17 May 2013


No Woman, No Revolution, Part 6b



The Women's National Coalition

and

The “Women's Charter for Effective Equality”

In the history of women’s organisations in South Africa there have been many attempts to create enduring structures. The table below, compiled from searches on the Internet, lists some 15 of the principal ones.

Another source is a book. Twenty-four years after Cheryl Walker’s 1982 book “Women and Resistance in South Africa”, Shireen Hassim in 2006 produced “Women's Organizations and Democracy in South Africa: Contesting Authority”, published by University of Wisconsin Press. Useful parts of this book can be read through Google Books.

Hassim’s book contains a lot of detail on the way that these and other women’s organisations came about, who was involved, and those relationships and problems that motivated their formation, and those that led to their demise.

FEDTRAW Calendar, 1987

Hassim notes that Walker’s book was well known to important actors during the UDF period (roughly, 1983-1990), when problems arose that were similar to those that Walker described as existing between the FSAW and the ANC Women’s League in the 1950s.

The table lists six different organisations that were formed between 1981 and 1991, not including the FSAW (Fedsaw), which was also the subject of an attempted revival. These seven attempts, which were not the only ones, corresponded in time with the rise and fall of the United Democratic Front, the UDF.

In addition, the ANC and the SACP were legalised in February, 1990, and the ANC Women’s League was quick to return to the country and to re-establish itself.

Of all these, total eight, organisations, established or re-established in the country between 1981 and 1991, the only one that survives in 2013 is the ANC Women’s League.

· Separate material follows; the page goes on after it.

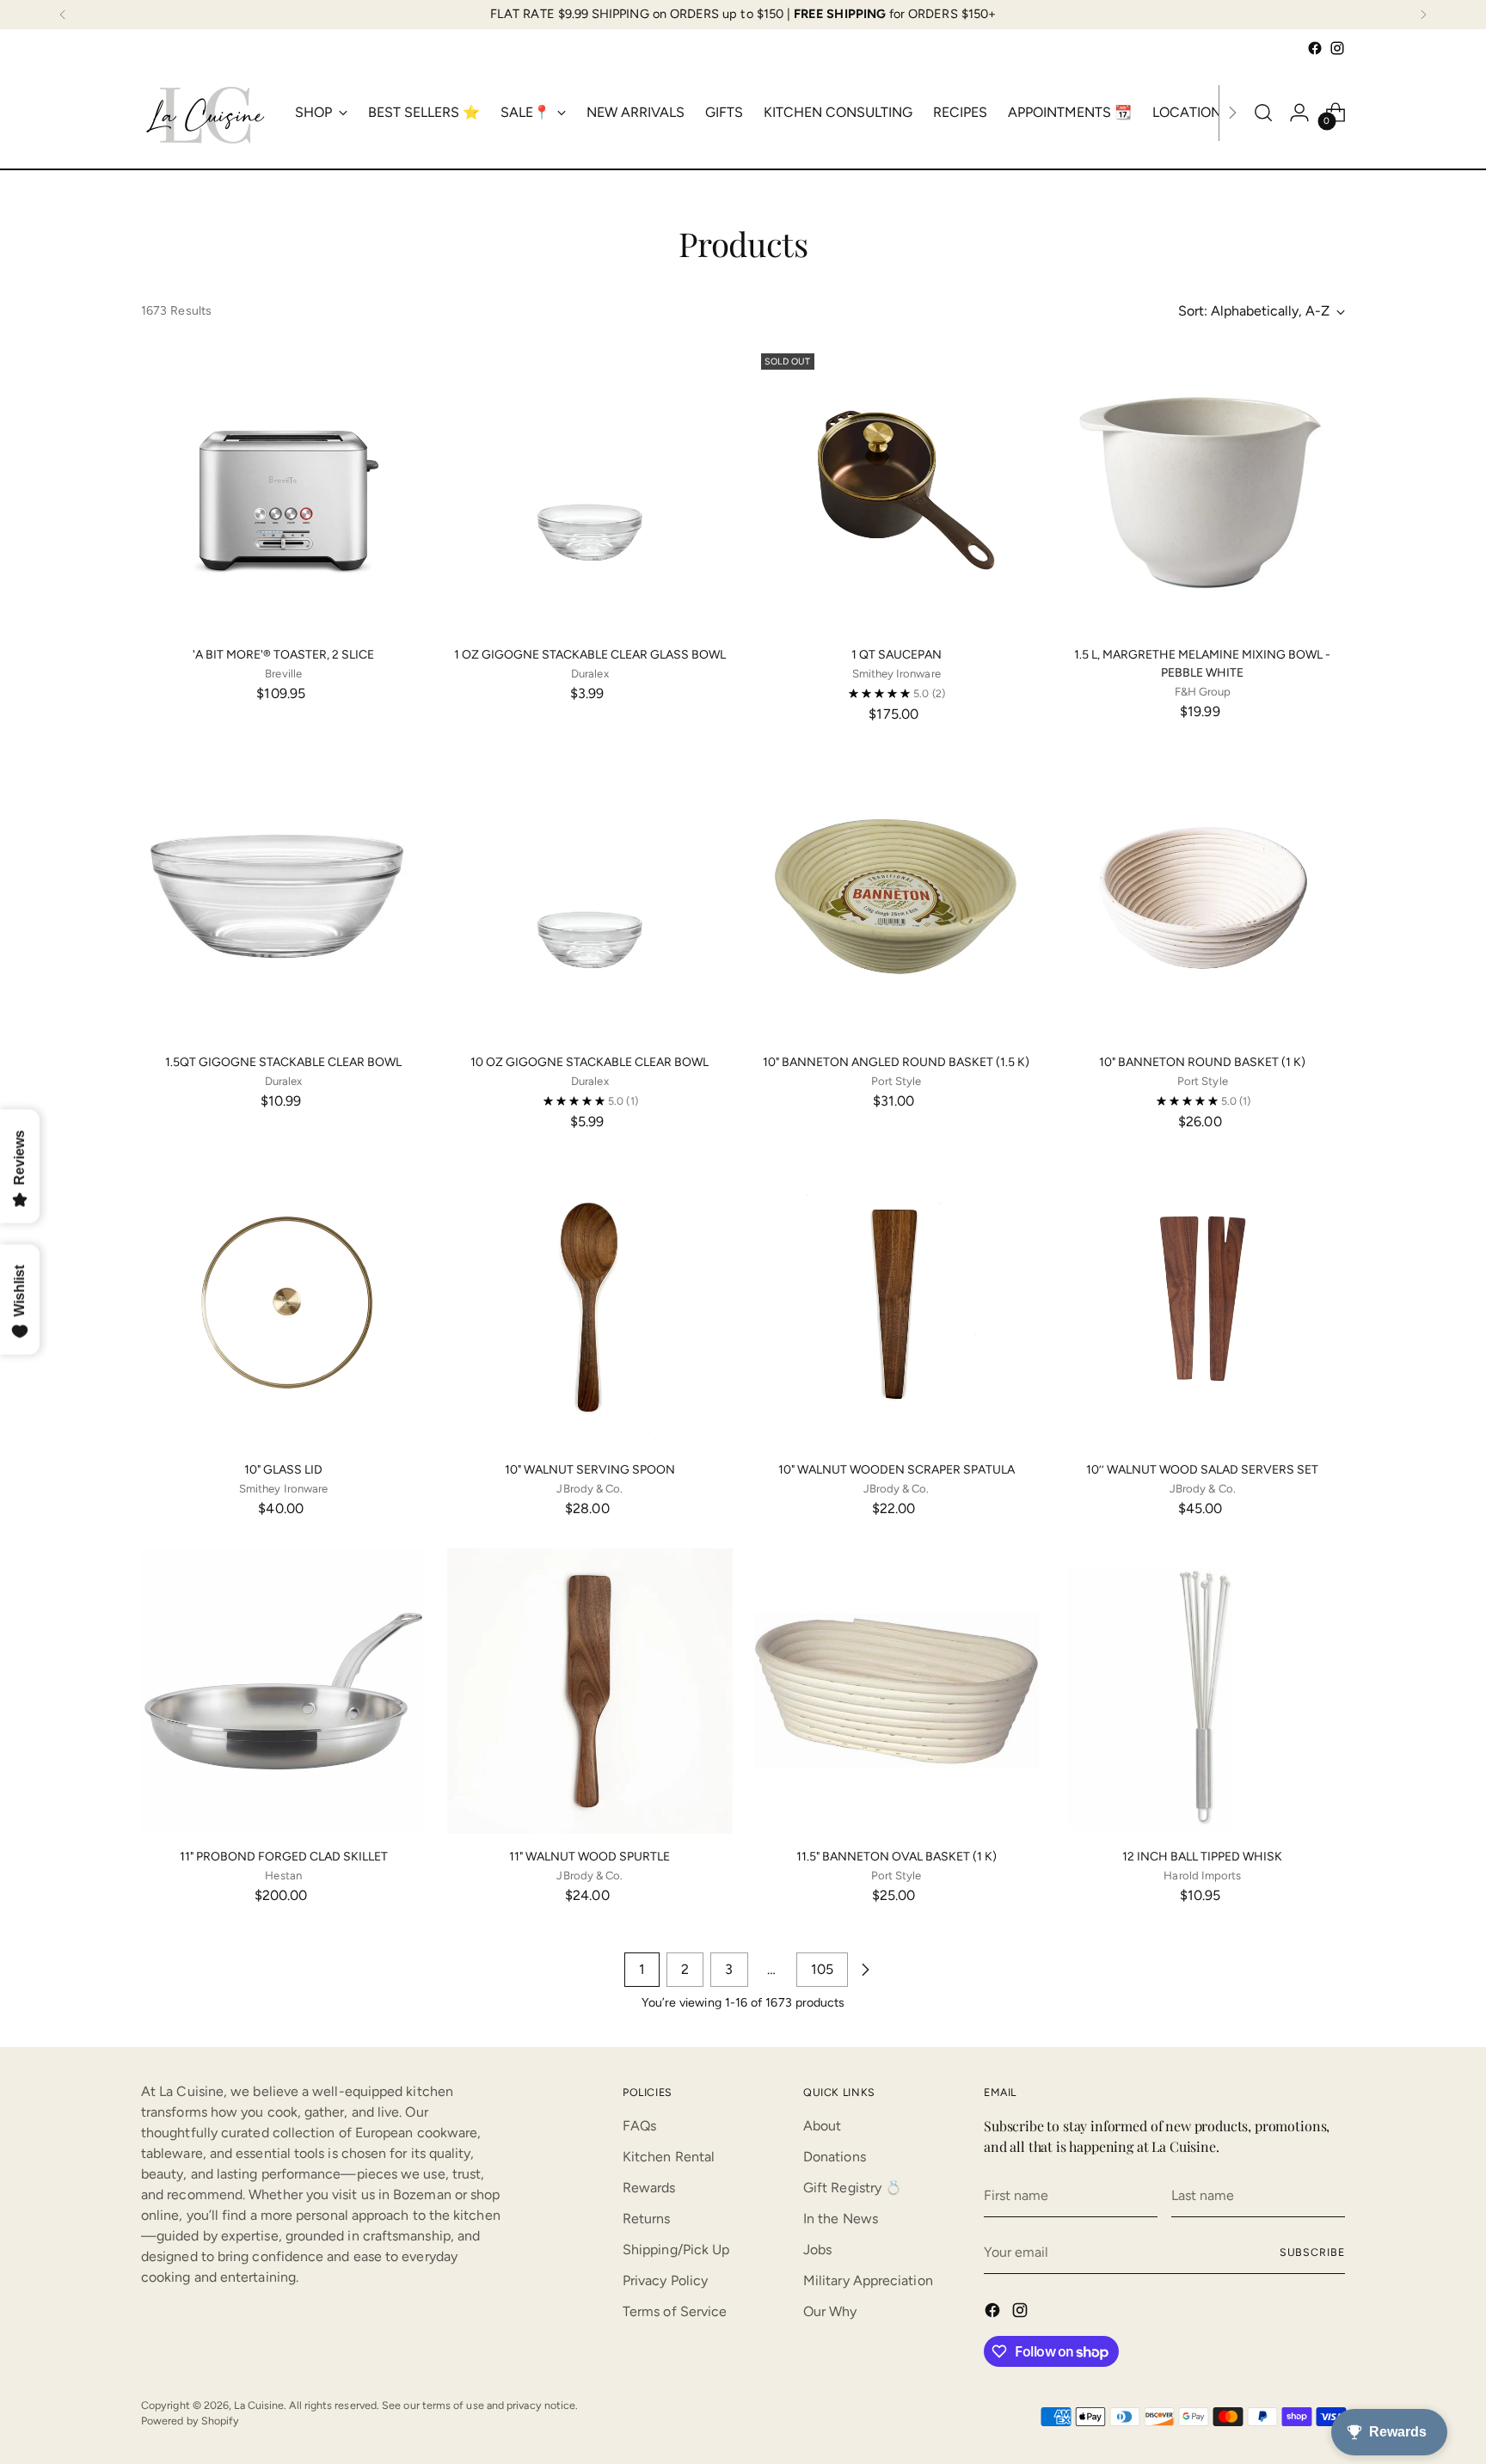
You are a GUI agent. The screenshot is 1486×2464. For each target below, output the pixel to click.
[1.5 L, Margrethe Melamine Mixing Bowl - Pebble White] (1202, 488)
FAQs (639, 2126)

None of the others survived beyond the early 1990s.

Year
Organisation
Leaders
1918
Bantu Women's League (BWL)
Founded by Charlotte Maxeke
1933
National Council of African Women (NCAW)
First President: Charlotte Maxeke
1943
The ANC officially admits women members
President, A B Xuma
1948
ANC Women's League (ANCWL)
Ida Mtwana, President
1954
Federation of South African Women (FSAW)
Ray Alexander, Dora Tamana, Josie Mphama
1955
Black Sash (Women's Defence of the Constitution League)
Jean Sinclair, Ruth Foley and others
1975
Black Women's Federation
Fatima Meer, Winnie Mandela
1981
The United Women's Organisation (UWO)
Dora Tamana, Mildred Lesia, Amy Thornton
1983
Natal Organisation of Women (NOW)
Phumzile Mlambo, Nozizwe Madlala, Victoria Mxenge
1984
Federation of Transvaal Women (FEDTRAW)
Sister Bernard Ncube, Jessie Duarte
1986
United Women's Congress (UWCO)
From UWO
1987
Federation of South African Women (Fedsaw) re-launch
Cheryl Carolus, Secretary-General
1987
The UDF Women’s Congress
Frances Baard
1991
Women's National Coalition (WNCSA)
Frene Ginwala, Anne Letsepe, convenors
2006
Progressive Women’s Movement (PWMSA)
Phumzile Mlambo-Ngcuka, Mummy Japhta


The organisation that the attached and linked document relates to is the “Women’s National Coalition”. It was a vehicle for intervention in the CODESA talks and for the creation of a set of demands or suggestions that were used to lobby the ANC prior to the 1994 elections, and then after the elections, as an input to the Constitution-writing process that followed.

The creation of the Women’s National Coalition was driven by Frene Ginwala, who became Speaker of Parliament after the elections, and later by the academic Sheila Meintjes. The structure was more like an NGO (funded from Canada) than a democracy, and the method of collecting a mandate, described in the document as “focus groups”, was a difficulty and occasioned acrimonious internal strife, according to Hassim.

The document includes a description found on the Internet, and the Women’s National Coalition’s “Women's Charter for Effective Equality”, taken from the ANC web site. As noted in the document, there is no reference to the original Women’s Charter of 1954, or to the Federation of South African Women that created it, and which organised the women’s march to the Union Buildings in Pretoria on the 9th of August 1956. This conspicuous omission has continued to be common.

In between the mid-1990s when the Women’s National Coalition faded, and 2006, there was no claimant to the status of a national South African women’s organisation.  In 2006 the Progressive Women’s Movement was launched, claiming to fulfil the requirement. Whether it does so, or not, is the matter that is set out for examination in the next item of this part of the course.